I'll give you that people from 800 BC or earlier would have told you that 'Homer' composed the Iliad, so there wasn't really much going for the date that I used. Note that this isn't always a good measure of reliability - partly due to the way in which ancient texts were transmitted (in big books, usually, composed of a large portion of an author's works) and partly because of a huge regard for ancient literary geniuses, an awful lot of works were assigned in Antiquity to canonical authors which we know now could not have been written by them - so they attributed to Xenophon the Constitution of the Athenians, to Virgil a huge number of poems called the Appendix Vergiliana, and to Homer the Homeric Hymns. Still, again, 700 BC was an unhelpful date to use, but I think the point stands that 'Hellenes' was not a term or concept in use during the Bronze Age.

However, this makes it tricky to date the 'views' in his poems: the process of composition lasts between maybe 2000 BC (or even earlier, depending on what you make of the references to works like Gilgamesh) and 300 BC. At some point in that time, somebody thought that you could use Hellenes as the name of an inconsequential tribe, and pretty certainly thought that nobody would assign any other meaning to it, and later people decided not to add a gloss to it on the grounds that it predated their use of the word. However, we can't tell whether the first reader thinking 'that means Greeks today, but I'll leave it alone because Homer predates the idea of Greeks' lived in 700 BC, 1000 BC or 500 BC.
 
The Greeks issue is another one, still. You do recall the various epigrams by Simonides, about the Greek-Persian wars ;)

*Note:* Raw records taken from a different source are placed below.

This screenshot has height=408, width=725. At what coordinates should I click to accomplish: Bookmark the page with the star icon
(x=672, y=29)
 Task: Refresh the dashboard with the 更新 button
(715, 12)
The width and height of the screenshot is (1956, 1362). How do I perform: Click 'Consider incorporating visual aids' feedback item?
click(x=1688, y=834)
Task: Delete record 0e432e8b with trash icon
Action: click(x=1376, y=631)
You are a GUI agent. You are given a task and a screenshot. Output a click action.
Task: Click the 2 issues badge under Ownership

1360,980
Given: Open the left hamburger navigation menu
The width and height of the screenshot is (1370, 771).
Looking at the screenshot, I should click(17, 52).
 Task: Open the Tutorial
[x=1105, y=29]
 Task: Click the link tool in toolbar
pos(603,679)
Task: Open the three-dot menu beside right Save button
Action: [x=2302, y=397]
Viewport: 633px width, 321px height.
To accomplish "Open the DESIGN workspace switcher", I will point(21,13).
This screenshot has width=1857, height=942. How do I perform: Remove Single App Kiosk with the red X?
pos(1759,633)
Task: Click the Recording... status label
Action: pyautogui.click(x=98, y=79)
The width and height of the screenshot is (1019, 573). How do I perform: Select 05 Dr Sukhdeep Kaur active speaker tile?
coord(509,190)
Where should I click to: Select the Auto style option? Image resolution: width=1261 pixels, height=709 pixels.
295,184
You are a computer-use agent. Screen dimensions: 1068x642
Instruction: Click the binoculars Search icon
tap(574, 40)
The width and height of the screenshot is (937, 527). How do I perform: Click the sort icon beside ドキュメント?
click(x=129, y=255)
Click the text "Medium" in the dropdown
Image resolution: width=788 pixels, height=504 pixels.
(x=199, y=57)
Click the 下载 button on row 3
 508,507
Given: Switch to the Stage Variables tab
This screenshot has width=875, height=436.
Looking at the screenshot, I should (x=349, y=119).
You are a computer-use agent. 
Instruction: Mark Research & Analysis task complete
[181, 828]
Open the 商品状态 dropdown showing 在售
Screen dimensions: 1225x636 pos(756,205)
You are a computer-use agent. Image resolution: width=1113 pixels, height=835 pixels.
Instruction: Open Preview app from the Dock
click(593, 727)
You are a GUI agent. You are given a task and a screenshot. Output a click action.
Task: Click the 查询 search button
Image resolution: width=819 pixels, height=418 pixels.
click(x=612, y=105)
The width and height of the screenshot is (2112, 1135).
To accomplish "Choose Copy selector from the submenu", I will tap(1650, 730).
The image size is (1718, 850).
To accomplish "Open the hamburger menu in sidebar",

'Fighting at the forefront of the Greeks', etc, in the case of Marathon. ("Hellenon promachountes" etc). And of course Marathon was at 490 BC.
 
Yes. My argument is that the idea of 'Greeks' was probably created thanks to the Persian Wars, when it was constructed as an identity based around the people who fought (or were being pressured to fight) against Persia. After all, our first sources for the concept are Simonides, Herodotus and the tragedians, writing about and in the immediate aftermath of the war. However, I would still argue that their concept of 'Greek' was fundamentally different to that understood by modern national thinking, and that plenty of people throughout ancient times had different and contradictory opinions on what it meant to be a 'Greek'.

At any rate, though, this makes it a bit nonsensical to ask 'were these people, living 600 years before anyone thought 'Greeks' existed, Greeks?'
 
^Far be it from be to claim that having a common language, culture and by and large education system, should mean people are of one group such as 'Greeks'.
We all know that for that to happen the group must also be a minority, or otherwise SJW-friendly :mischief:
 
By the same token, the English and Scots are the same people. Again without wishing to open the colossal can of worms, all identities are based on shared characteristics, but you can't infer them from them. The process of forming a common identity necessarily involves people, who are similar in certain respects but different in others, deciding that the ways in which they are similar are more important than the ways that they are different. Ethnicities do not exist unless people say that they do.
 
By the same token, the English and Scots are the same people. Again without wishing to open the colossal can of worms, all identities are based on shared characteristics, but you can't infer them from them. The process of forming a common identity necessarily involves people, who are similar in certain respects but different in others, deciding that the ways in which they are similar are more important than the ways that they are different. Ethnicities do not exist unless people say that they do.

Not true regardless of how drawn out the case may be*. Reminds me a bit of an old joke about a single german being picked out when complete strangers in a 18th century german town were playing a game where one would have to find the foreigner. The person always picked out as the foreigner finally got annoyed and asked them how they named him always, to which they replied that he is black.